#### What you will do:
Show every line of the records below that contains the word "icon".

#### Input material:
>>>>>

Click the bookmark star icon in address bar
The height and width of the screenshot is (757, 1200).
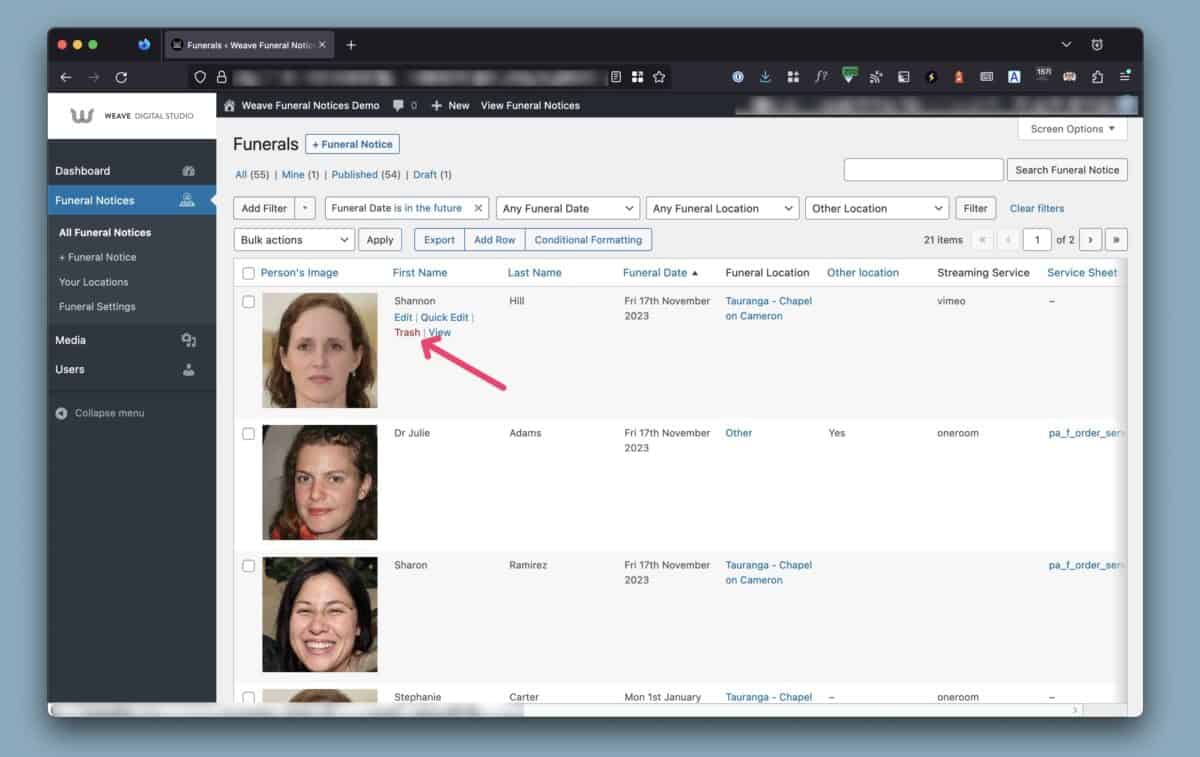point(659,77)
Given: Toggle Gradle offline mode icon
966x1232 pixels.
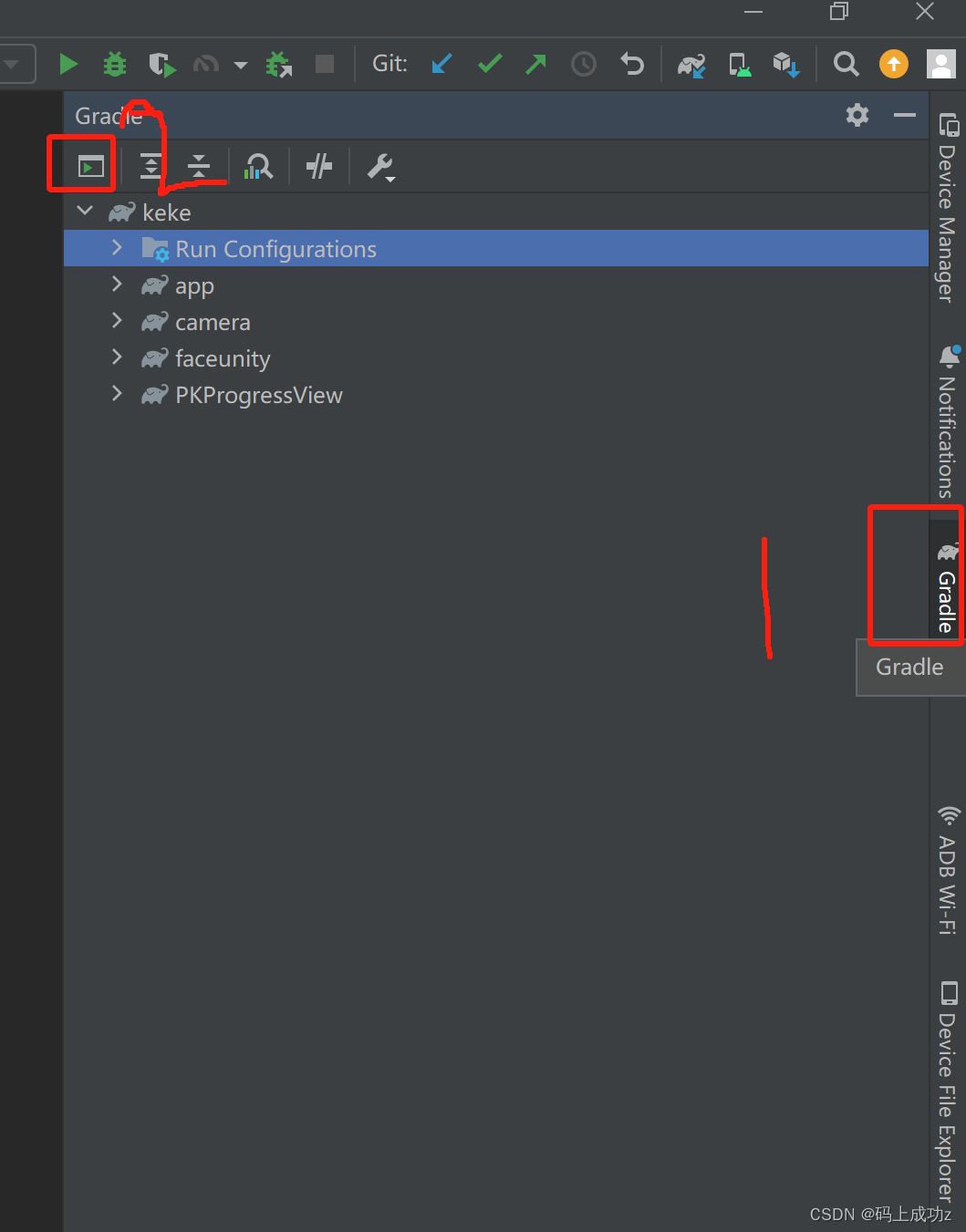Looking at the screenshot, I should [318, 166].
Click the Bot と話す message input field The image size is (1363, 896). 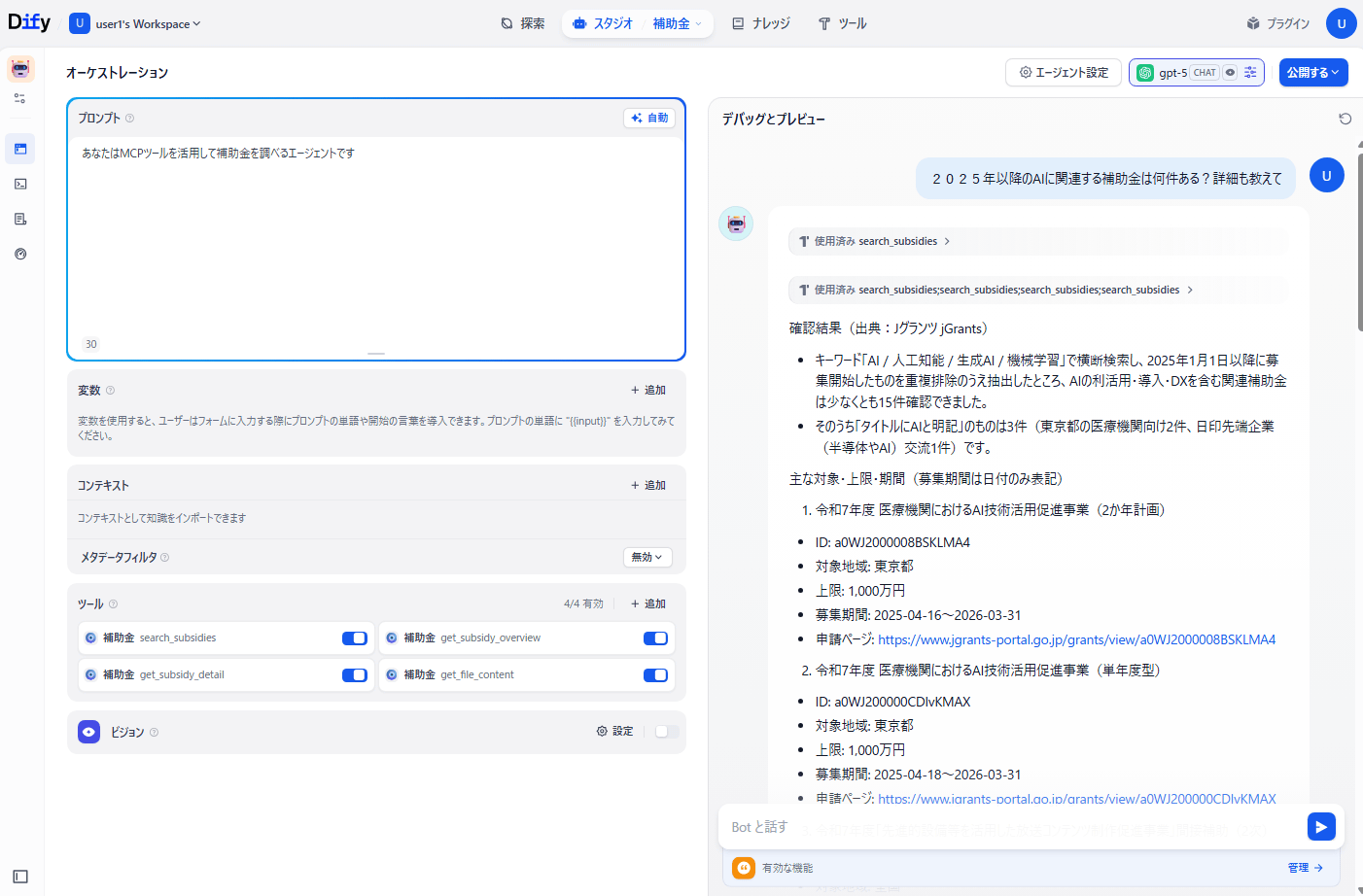point(1011,827)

<<<<<

#### Result of this exercise:
Click the bookmark star icon in address bar
Given: Toggle Gradle offline mode icon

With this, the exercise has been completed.